EU strikes deal with US on passenger data
By Andrew Bounds in Brussels
Copyright The Financial Times Limited 2007
Published: June 29 2007 19:57 | Last updated: June 29 2007 19:57
European countries endorsed a controversial deal to share information on airline passengers with the US in a move that should avert the threat of transatlantic travel chaos this summer.
European Union ambassadors meeting in Brussels reached a “basic political understanding” on the issue, according to Germany, which chaired the talks. Several countries said they could not commit before their parliaments had debated the issue but did not dispute the substance of the deal reached, diplomats said.
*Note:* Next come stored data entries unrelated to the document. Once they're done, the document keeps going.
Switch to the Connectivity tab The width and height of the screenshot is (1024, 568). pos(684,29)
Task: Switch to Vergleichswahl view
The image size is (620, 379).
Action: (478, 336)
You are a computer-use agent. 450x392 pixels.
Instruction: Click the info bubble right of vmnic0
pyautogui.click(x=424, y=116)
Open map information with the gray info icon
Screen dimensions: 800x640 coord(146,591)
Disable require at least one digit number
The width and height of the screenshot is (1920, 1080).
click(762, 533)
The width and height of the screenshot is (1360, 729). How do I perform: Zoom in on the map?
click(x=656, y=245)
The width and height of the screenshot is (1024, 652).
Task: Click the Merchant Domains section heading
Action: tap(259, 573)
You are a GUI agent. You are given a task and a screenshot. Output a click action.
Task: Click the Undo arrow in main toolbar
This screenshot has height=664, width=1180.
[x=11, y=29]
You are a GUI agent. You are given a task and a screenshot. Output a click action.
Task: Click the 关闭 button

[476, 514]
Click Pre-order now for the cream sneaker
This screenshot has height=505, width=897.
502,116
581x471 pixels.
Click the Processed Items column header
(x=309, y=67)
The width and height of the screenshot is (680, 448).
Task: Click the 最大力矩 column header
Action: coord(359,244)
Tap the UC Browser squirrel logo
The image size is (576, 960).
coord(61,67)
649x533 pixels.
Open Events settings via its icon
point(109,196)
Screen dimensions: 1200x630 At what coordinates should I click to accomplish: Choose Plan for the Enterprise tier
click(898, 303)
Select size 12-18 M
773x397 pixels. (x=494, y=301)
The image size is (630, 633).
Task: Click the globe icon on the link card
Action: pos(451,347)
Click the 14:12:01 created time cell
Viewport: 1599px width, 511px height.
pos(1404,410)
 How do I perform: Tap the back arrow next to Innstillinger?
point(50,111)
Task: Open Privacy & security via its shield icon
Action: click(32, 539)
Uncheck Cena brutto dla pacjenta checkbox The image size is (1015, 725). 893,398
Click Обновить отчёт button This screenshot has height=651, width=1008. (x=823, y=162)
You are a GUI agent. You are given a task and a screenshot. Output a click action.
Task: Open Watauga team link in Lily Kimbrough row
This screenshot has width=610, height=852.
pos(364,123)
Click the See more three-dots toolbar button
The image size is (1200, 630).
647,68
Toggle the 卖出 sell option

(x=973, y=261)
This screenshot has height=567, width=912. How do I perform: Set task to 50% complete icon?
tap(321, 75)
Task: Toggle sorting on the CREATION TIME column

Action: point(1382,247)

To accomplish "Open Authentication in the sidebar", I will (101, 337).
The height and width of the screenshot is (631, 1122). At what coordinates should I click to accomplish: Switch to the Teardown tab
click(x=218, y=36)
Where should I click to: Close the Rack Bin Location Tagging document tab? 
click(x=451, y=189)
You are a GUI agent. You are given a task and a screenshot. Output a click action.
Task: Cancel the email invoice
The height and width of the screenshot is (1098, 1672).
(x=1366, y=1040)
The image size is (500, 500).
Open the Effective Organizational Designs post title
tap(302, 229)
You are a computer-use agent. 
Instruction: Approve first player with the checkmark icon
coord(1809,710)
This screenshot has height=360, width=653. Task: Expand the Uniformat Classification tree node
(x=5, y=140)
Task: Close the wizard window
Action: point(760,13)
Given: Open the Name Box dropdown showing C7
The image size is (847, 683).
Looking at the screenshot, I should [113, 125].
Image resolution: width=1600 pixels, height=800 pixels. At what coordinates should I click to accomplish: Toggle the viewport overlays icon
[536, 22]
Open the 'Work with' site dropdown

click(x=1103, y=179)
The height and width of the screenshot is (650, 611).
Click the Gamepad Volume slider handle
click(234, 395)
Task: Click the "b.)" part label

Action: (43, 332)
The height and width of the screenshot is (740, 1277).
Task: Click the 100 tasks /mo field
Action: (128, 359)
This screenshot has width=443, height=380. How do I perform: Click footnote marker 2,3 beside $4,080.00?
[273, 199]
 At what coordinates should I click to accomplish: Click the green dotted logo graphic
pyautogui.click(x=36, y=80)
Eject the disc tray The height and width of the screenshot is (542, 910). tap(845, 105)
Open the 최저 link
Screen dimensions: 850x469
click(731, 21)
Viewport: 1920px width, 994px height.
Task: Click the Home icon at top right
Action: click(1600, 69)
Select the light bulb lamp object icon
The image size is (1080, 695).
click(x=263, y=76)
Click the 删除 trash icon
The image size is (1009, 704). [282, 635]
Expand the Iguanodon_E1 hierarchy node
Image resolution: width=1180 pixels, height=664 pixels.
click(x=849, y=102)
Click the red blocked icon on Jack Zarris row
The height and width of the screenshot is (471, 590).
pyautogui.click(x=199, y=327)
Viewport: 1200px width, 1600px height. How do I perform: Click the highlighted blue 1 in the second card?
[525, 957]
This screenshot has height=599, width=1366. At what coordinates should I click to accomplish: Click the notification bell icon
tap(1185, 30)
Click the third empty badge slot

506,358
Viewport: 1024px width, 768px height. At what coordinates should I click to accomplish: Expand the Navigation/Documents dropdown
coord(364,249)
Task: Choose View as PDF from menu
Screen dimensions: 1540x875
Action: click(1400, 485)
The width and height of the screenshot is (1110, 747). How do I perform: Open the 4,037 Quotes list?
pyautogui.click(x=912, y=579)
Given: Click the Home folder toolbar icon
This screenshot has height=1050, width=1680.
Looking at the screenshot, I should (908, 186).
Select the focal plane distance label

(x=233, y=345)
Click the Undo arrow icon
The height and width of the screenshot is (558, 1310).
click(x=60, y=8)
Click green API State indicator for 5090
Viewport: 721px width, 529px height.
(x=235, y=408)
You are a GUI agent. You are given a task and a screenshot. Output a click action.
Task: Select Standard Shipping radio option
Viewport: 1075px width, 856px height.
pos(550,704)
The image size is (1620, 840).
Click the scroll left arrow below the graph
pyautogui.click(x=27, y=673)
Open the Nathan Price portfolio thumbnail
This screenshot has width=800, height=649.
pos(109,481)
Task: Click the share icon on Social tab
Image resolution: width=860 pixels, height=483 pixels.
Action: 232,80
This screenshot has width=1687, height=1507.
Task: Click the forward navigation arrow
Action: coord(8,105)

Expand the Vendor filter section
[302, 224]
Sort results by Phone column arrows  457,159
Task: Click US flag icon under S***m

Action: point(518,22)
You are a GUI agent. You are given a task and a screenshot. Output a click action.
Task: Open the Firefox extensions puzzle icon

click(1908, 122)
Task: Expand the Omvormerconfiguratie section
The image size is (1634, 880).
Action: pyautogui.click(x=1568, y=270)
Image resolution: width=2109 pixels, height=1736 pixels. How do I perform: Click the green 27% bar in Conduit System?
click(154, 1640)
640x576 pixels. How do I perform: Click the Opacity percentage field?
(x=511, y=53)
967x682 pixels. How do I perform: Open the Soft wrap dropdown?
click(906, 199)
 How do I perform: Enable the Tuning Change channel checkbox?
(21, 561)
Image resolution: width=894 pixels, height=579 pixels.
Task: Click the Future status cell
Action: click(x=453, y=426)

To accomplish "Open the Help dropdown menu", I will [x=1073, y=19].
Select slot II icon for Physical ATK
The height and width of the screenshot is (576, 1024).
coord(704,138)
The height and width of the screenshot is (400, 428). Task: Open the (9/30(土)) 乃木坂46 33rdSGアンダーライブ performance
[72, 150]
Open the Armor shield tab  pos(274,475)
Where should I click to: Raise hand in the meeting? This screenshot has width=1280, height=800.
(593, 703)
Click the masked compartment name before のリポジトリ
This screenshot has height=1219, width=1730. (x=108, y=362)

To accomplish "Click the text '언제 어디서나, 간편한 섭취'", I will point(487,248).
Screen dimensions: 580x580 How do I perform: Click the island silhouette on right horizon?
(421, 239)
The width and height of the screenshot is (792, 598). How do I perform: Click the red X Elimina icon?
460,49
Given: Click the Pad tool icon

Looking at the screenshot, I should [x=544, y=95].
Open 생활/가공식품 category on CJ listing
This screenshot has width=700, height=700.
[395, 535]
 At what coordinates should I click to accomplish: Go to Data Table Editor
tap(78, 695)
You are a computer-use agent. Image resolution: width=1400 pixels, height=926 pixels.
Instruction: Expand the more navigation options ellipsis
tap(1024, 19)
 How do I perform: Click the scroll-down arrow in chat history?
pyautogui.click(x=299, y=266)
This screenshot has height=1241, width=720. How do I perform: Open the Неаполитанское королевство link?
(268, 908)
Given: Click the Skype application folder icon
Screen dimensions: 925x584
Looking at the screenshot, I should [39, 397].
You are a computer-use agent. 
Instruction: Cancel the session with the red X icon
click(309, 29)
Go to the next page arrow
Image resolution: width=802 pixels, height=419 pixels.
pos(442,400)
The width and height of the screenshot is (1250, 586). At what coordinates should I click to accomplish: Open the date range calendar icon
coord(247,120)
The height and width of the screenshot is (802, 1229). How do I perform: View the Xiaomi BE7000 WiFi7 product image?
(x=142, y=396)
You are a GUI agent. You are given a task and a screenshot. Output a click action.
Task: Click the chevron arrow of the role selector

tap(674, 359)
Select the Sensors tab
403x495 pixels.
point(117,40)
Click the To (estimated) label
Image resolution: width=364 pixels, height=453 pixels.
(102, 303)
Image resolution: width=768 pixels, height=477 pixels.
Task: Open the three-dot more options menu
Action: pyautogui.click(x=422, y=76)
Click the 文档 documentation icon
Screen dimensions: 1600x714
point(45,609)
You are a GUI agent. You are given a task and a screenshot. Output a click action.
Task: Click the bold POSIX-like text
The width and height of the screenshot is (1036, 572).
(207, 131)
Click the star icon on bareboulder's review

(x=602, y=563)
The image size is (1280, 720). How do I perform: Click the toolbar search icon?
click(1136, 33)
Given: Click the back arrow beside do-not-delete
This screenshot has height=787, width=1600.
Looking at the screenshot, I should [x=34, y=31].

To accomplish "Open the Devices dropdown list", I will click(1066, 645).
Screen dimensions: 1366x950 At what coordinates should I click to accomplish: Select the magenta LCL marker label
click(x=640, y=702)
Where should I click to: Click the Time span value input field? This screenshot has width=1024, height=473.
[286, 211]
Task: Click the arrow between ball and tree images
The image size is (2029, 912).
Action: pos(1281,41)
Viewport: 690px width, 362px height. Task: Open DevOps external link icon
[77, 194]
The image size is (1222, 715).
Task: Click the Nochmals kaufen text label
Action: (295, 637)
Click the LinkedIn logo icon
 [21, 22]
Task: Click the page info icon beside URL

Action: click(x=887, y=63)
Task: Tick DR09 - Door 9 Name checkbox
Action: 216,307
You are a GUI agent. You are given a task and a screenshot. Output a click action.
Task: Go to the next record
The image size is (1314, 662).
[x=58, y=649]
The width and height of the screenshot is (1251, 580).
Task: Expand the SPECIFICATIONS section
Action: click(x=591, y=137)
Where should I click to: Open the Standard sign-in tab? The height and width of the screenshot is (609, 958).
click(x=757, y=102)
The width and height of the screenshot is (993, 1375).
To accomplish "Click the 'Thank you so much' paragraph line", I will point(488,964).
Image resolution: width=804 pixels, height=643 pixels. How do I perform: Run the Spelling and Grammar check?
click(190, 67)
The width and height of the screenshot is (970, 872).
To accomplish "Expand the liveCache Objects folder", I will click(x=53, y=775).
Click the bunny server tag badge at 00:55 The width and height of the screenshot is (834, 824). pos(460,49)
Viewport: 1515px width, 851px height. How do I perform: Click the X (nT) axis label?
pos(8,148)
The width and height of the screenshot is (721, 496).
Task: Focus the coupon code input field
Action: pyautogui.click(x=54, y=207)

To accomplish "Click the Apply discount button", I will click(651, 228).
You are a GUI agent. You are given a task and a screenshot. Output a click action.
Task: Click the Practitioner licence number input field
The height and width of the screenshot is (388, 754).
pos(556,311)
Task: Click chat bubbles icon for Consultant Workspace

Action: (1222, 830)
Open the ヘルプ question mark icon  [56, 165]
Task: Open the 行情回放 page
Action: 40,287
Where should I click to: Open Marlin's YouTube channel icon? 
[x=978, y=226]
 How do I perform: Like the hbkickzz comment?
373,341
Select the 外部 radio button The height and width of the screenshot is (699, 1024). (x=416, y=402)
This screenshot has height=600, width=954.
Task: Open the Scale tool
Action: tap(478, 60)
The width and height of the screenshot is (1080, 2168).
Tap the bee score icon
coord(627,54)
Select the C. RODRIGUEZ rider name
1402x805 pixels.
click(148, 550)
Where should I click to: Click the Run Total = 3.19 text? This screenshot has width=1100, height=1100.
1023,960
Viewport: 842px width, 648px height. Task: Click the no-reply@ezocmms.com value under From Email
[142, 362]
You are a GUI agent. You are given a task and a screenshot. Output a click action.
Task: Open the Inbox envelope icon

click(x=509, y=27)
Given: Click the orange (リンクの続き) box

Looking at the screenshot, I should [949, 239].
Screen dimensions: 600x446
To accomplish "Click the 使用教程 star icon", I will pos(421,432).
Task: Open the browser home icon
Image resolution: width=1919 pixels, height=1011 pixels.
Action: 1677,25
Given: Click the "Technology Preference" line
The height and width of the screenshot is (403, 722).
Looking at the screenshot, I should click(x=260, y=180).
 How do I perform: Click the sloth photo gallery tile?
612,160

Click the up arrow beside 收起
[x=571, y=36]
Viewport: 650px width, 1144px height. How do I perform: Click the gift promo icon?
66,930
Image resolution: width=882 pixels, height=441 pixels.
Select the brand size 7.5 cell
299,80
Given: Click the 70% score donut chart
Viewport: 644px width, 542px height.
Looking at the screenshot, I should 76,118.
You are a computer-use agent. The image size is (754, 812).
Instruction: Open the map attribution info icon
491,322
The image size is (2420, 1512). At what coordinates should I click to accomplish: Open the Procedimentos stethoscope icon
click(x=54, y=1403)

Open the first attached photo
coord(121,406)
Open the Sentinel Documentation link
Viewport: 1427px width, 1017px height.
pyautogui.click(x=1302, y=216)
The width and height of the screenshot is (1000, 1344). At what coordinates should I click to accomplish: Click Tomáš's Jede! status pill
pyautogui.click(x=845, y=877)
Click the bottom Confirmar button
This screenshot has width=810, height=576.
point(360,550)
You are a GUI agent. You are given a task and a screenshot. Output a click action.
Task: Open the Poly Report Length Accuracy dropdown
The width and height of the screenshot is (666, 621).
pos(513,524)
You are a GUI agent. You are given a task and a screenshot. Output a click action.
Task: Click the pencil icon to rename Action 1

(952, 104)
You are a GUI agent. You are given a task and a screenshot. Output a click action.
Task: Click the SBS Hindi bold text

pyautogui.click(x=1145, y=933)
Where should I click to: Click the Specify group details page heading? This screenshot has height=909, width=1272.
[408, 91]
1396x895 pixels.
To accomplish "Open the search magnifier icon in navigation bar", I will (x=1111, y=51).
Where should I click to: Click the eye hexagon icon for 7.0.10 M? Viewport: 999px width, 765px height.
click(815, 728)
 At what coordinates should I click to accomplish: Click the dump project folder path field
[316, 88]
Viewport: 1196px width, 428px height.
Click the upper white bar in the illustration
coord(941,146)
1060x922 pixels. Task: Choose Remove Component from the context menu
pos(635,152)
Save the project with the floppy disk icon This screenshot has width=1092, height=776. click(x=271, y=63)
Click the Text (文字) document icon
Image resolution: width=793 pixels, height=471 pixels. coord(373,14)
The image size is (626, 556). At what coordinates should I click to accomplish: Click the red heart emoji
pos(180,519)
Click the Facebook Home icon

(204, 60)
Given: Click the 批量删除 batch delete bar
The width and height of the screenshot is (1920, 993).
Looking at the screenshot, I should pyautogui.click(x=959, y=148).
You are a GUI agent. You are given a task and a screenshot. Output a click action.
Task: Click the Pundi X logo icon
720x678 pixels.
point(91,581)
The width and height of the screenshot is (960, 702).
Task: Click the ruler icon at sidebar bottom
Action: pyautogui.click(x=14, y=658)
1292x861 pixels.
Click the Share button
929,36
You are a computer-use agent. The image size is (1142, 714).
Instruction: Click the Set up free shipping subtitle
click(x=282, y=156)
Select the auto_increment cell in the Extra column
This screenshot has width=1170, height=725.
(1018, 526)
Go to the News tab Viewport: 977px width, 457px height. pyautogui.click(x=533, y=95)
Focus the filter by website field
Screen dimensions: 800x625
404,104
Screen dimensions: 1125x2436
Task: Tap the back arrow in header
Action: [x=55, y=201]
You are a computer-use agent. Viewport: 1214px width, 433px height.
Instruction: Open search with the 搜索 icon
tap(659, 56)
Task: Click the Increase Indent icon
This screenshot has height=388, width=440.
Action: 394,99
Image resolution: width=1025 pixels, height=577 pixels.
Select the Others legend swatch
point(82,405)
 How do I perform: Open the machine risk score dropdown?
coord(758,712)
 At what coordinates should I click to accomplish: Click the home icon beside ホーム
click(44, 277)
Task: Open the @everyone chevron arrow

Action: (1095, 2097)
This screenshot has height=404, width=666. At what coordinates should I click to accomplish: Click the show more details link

The accord, which replaces an interim agreement due to expire at the end of July, will increase from three to 15 years the time that US authorities can hold passenger data such as names, payment details and seat numbers. Under the deal, EU airlines must provide 19 pieces of information, down from 34, shortly before take-off.
Wolfgang Schäuble, German interior minister, Fran co Frattini, EU justice commissioner, and Michael Chertoff, US homeland security secretary, struck the agreement on Wednesday.
Mr Chertoff says that the deal is not legally binding but Brussels regards it as an international agreement that could be revoked if not complied with. “We can cut off the flow if we are not satisfied,” said one official. However, that would lead the US to ban airlines that refuse to supply the information.
Critics say the deal would allow the Department of Homeland Security as well as US customs access to the data and there are insufficient limitations on how it can share it with other law enforcement agencies, such as the CIA. The US is obliged to filter out sensitive data such as dietary requirements – a clue to religion – unless it is essential to preventing loss of life.